Historically, physicians were considered as those who “practiced medicine for money” (Norman, 2014), and it seems unlikely that a “work so complete and so accurate” (Thayer, 2005) like De Medicina could come from anyone other than a physician. However, according to one critic of this hypothesis, there are a few reasons Celsus may not have been a practicing physician—it was not uncommon for a Roman man who was the head of a household to have a basic knowledge of medical procedures. Another reason stated is the lack of direct language regarding indecent elements of medicine observed in the text (Thayer, 2005) (which I find to be one of the more interesting details).

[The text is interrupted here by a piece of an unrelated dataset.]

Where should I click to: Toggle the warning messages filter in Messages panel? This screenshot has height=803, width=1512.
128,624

Title page view, De Medicina
Title page view, De medicina. Alter, ut ab almeloveenio editus est. A. 1713.

The signatures on the left show us the past owners of the book, including (illegible) 1766, William Moore 1865, My Great-GrandFather, John C. Moore 1886. The book was donated by John Constable Moore in 1933.

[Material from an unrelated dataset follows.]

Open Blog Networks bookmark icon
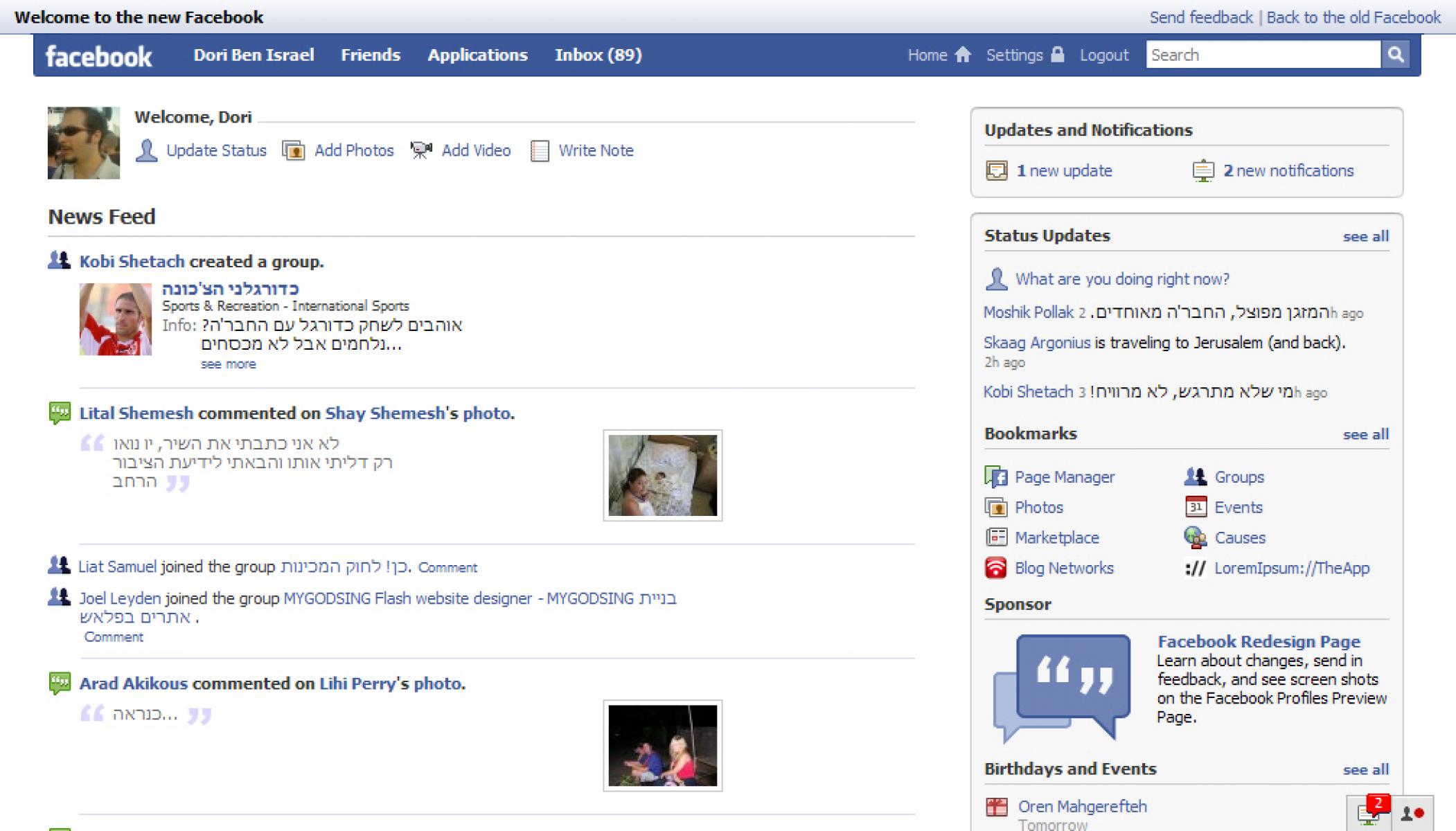click(995, 568)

Regardless, De Medicina contains an amazing account of medical knowledge, given the period in which it was written. For instance, Celsus first recorded the fundamental signs of inflammation, the preparation of medicinal remedies, and a number of surgical procedures (for example: the removal of bladder stones and setting of bone fractures) (Norman, 2014). The style and writing of the book is also highly praised, especially because of its completeness and symmetry as well as its elegant language (Thayer, 2005). Interestingly, De Medicina was rediscovered in 1426 after being lost during the Middle Ages (Norman, 2014). This makes us wonder how the practice of medicine may have been affected while this important text was lost. We are excited to have a copy of De Medicina within the IMSS holdings, given its largely impactful influence on modern medicine as we know it today.

Works Cited:

De medicina. Alter, ut ab almeloveenio editus est. A. 1713. Alter, ut a constantino a. 1566. [two volumes]. (n.d.). Retrieved october 17, 2019, from

Norman, J. (2014, April 30). Celsus’s De Medicina, the Oldest Western Medical Document after the Hippocratic Writings, and How it Survived the Middle Ages. Retrieved October 17, 2019, from

Thayer, B. (2005, March 19). CELSUS ON MEDICINE. Retrieved October 17, 2019, from*.html.

World Digital Library. (n.d.). On Medicine. Retrieved October 17, 2019, from

Nada Abdelrahim is the current Max Thorek Manuscript and Rare Book Library Intern at IMSS. She is currently pursuing her MSLIS at the University of Illinois at Urbana-Champaign. She is also currently a Youth Programming Librarian and writing fellow at Off Kilter Co. Nada is a strong advocate for equitable access to information, social justice in the information professions and has difficulty saying no to anything she enjoys (which is everything).